TREŚĆ ZADANIA: Proszę wiernie przepisać fragment tekstu o zaległościach podatkowych Goplanii Inowrocław, od słów „Członkowie zarządu Goplanii” aż po słowa „naczelnikiem Urzędu Skarbowego.”.

Członkowie zarządu Goplanii Inowrocław otrzymali z Urzędu Skarbowego pisma dotyczące zaległości podatkowych klubu za lata 2014-2017. Wynoszą one 15 tys. zł.
Przemysław Gawęda i Marcin Sajdak są tą informacją zaskoczeni. Przekonują, że skoro 9 lipca 2015 roku władze miasta objęły patronatem działania prezesa klubu, a obie strony podjęły współpracę, to one powinny wyjaśnić sprawę przed naczelnikiem Urzędu Skarbowego.
W swoim liście do naczelnika urzędu skarbowego piszą m. in.: "Jesteśmy zaskoczeni informacjami o zaległości klubu. Nie przypuszczaliśmy, że współpraca prezesa klubu z prezydentem Inowrocławia będzie skutkować tego typu negatywnymi zjawiskami (...) Zwracamy się do pana naczelnika, aby zaległości podatkowe dotyczące Goplanii Inowrocław dochodził u prezydenta Inowrocławia Ryszarda Brejzy, zastępcy prezydenta Inowrocławia Wojciecha Piniewskiego i prezesa klubu"

PRZEKAZANE DANE:

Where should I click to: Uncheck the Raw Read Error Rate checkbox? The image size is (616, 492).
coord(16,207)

* * *

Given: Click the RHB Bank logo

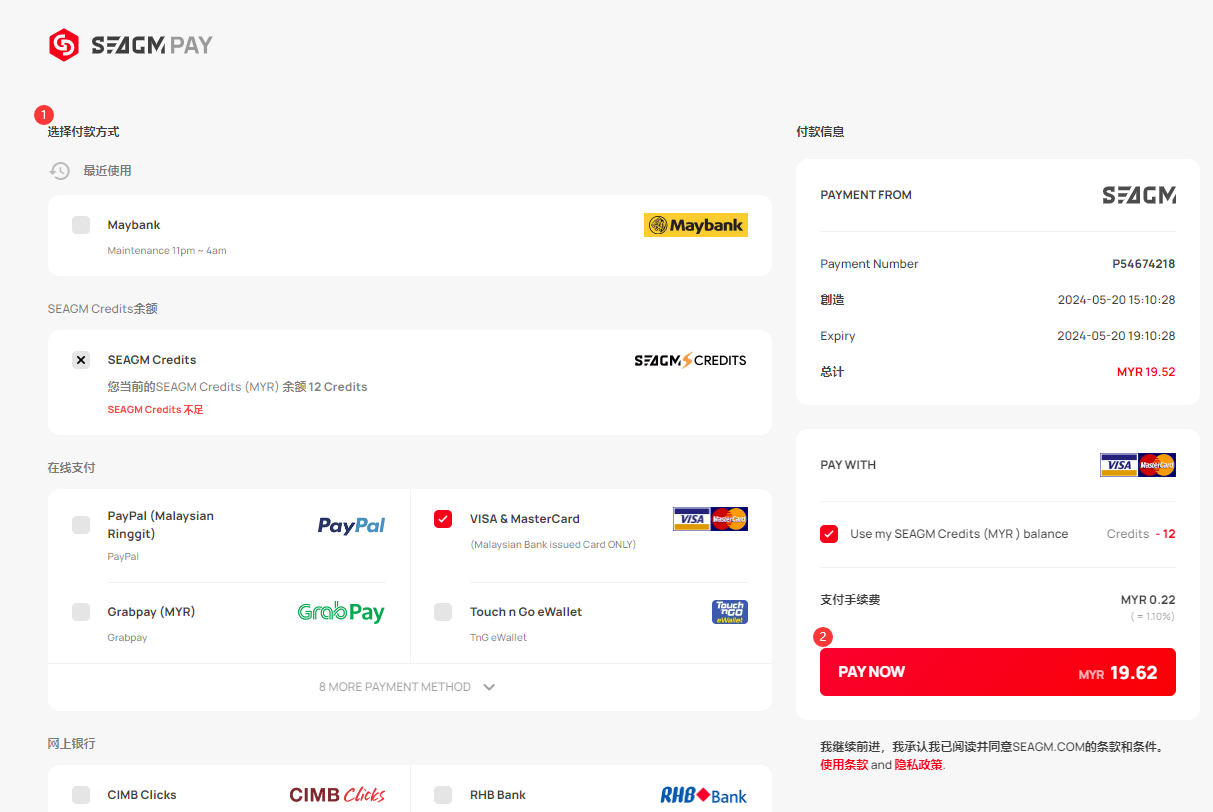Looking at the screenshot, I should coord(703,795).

ODPOWIEDŹ PISEMNA:
Członkowie zarządu Goplanii Inowrocław otrzymali z Urzędu Skarbowego pisma dotyczące zaległości podatkowych klubu za lata 2014-2017. Wynoszą one 15 tys. zł.
Przemysław Gawęda i Marcin Sajdak są tą informacją zaskoczeni. Przekonują, że skoro 9 lipca 2015 roku władze miasta objęły patronatem działania prezesa klubu, a obie strony podjęły współpracę, to one powinny wyjaśnić sprawę przed naczelnikiem Urzędu Skarbowego.